Better food photography can support higher ordering intent when images are clear, accurate, and attached to the right menu items, but teams should treat photo impact as a testable conversion lever rather than a guaranteed universal uplift.

What the claim really means
The useful question is not whether any food photo increases orders in every context. The better question is whether a clear, accurate, channel-ready image helps customers evaluate a menu item faster and with more confidence than a weak or missing image.
DoorDash has publicly described menu photos as an influence on customer choice and has reported stronger sales outcomes for menus with item photos. That is a useful directional signal, but it should still be applied with operational discipline: restaurant category, baseline image quality, item popularity, pricing, and delivery radius all affect results.
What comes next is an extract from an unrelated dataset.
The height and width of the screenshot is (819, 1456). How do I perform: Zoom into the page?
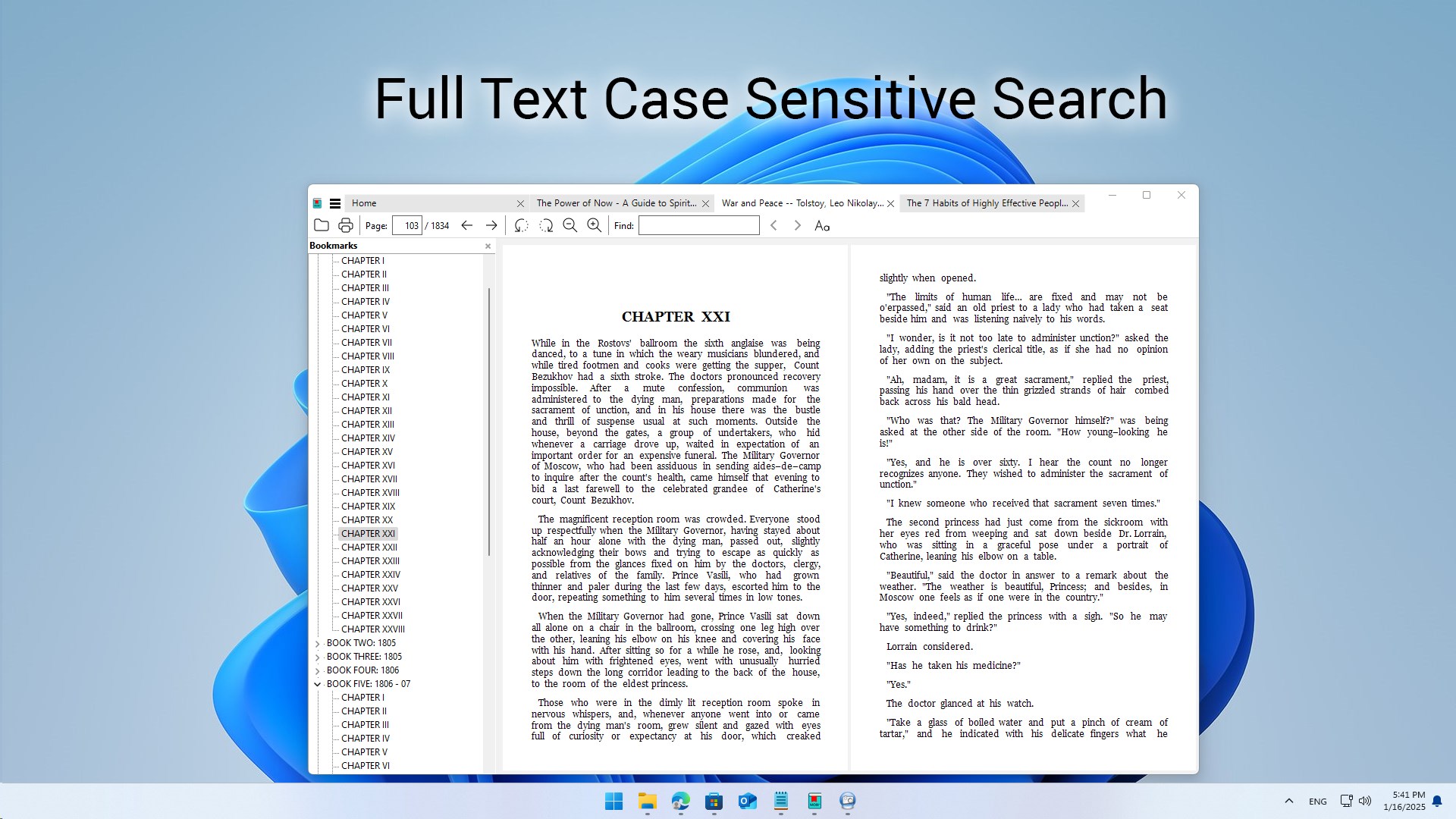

- Treat photos as a conversion lever, not a standalone growth strategy.
- Compare photo impact at item or menu-section level.
- Separate the effect of adding photos from the effect of improving existing photos.
Why better photos can change ordering behavior
Food ordering is a visual comparison task. A customer scans dish names, prices, ratings, delivery time, and images. A strong photo can reduce uncertainty because it shows portion style, ingredients, texture, and presentation.
Weak images can create the opposite effect. If a dish is dark, cropped badly, blurry, or visually inconsistent with the rest of the menu, the image may make the item feel less trustworthy even when the food itself is strong.
How to test photo impact safely
The cleanest test starts with priority items: bestsellers, high-margin dishes, new launches, and dishes with missing or weak images. Improve a defined group, keep the rest of the menu stable, and track item views, add-to-cart behavior, conversion, and order share before and after the change.
Avoid broad claims from one short test. A photo refresh may improve some items and have no measurable effect on others. The operational win is learning which parts of the catalog are most sensitive to visual quality.
- Record the baseline before replacing images.
- Use accurate images that match the real dish.
- Track item-level changes instead of only total store revenue.
- Review the menu grid as a set after the refresh.